Sedangkan proses lanjut yang dapat terjadi adalah apabila interval > 24 jam. Akan tampak
pneumonia lobularis diffusa, tampak kecoklatan dan granula.
Kelainan hati
Perubahan ini nampak lebih jelas pada korban yang sudah lama menyandu. Terdapat berupa
akumulasi sel radang, terutama limfosit, sedikit sel PMN dan beberapa narcotic cells. Kelainan
hati ini menurut Siegel terdapat pada 80% kasus, dan derajat kelainannya tergantung dari
lamanya penggunaan narkotika. Pada pemeriksaan mikroskopik juga ditemukan fibrosis ringan
dan proliferasi sel-sel duktus biliaris.
Lokasi : terutama di daerah portal hepatic, di sekitar kaput pankreas dan duktus kholedocus. .
Kelainan ini juga berbanding lurus dengan derajat adiksi .Makin berat menyandunya, makin
banyak kelainanya.
Kelainan lain
Limpa membesar dan mikroskopik terlihat hiperplasi nodul dan sentrum germinativum
yang menonjol. Jantung mungkin menunjukkan peradangan (endokarditis dan
miokarditis). Pada otak mungkin ditemukan perubahan kistik pada ganglia basal. Dapat
juga ditemukan kelainan yang biasa merupakan akibat pemakaian alat yang tidak steril.
C. Pemeriksaan toksikologi
b.
Keracunan Morfin
Gambaran post-mortem tidak begitu khas kecuali jika telah terjadi gejala asfiksia
yang menonjol. Tanda-tanda yang khas sukar didapat, namun masih ada beberapa petunjuk
yang dapat dipakai sebagai acuan membuat kesimpulan sebab kematian.
Needle marks
Lokasi di fossa ante cubiti, lengan atas, dan punggung tangan dan kaki. Tempat lain
adalah leher, dibawah lidah, perineal, dan pada perempuan disekitar papilla mamae.
Needle marks yang masih baru sering disertai tanda-tanda perdarahan sub kutan,
perivenous, yaitu kalau dipencet akan keluar cairan serum atau darah. Pada kasus
ketagihan, banyak terdapat bekas suntikan yang lama berupa jaringan parut titik-titik
sepanjang lintasan vena dan disebut intravenous mainline tracks. Kadang-kadang
untuk menyamarkan needle marks itu ditutup dengan gambaran tatoase.

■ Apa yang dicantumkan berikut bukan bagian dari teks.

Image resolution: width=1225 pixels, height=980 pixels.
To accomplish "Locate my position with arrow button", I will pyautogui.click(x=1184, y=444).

Juga dapat ditemukan abses, granuloma atau ulkus, yang mana cara ini sering
didapatkan pada korban yang melakukannya dengan cara suntikan subkutan. Dengan
demikian efek toksikologinya diperlama, artinya efek kenikmatannya menjadi lebih
tahan lama. Pada mereka inilah sering diketemukan adanya tanda-tanda abses dan lain
sebagainya. Jika tidak ada bekas suntikan mungkin sekali korban menggunakan cara
lain, misalnya dengan menghirup bau morfin, atau merokok dengan campuran heroin.
Oleh karena itu pada pemeriksaan toksikologi, pelu diambil sediaan usap ingus (nasal
swab) sebagai bahan BBB.
Hipertrofi kelenjar getah bening regional
Pada korban yang sring menyuntik lengannya maka sering terdapat hipertrofi hipertrofi
kelenjar getah bening di regio aksiler. Hal ini merupakan Drain phenomenon.
Biasanya karena jarum suntiknya tidak steril. Dengan pemeriksaan PA tampak
hipertrofi dan hyperplasia limfositik.
Gelembung-gelembung pada kulit
Sering terdapat pada telapak tangan/kaki, dan hal ini sering dilakukan untuk suntikan
dalam jumlah besar (overdosis). Harus dibedakan dengan intoksikasi gas CO dan
barbiturate.
Tanda mati lemas
Keluarnya busa putih dan halus dari lubang hidung dan mulut yang makin lama tampak
kemerahan karena adanya proses autolisis. Tanda ini dianggap sebagai tanda terjadinya
edema pulmonum. Juga terdapat tanda sianosis pada muka, kuku, ujung-ujung jari, dan
bibir. Juga ada tanda perdarahan (bintik-bintik perdarahan) pada kelopak mata. Bahkan
pada keracunan dengan membau, dapat ditemukan perforasi pada septum nasi.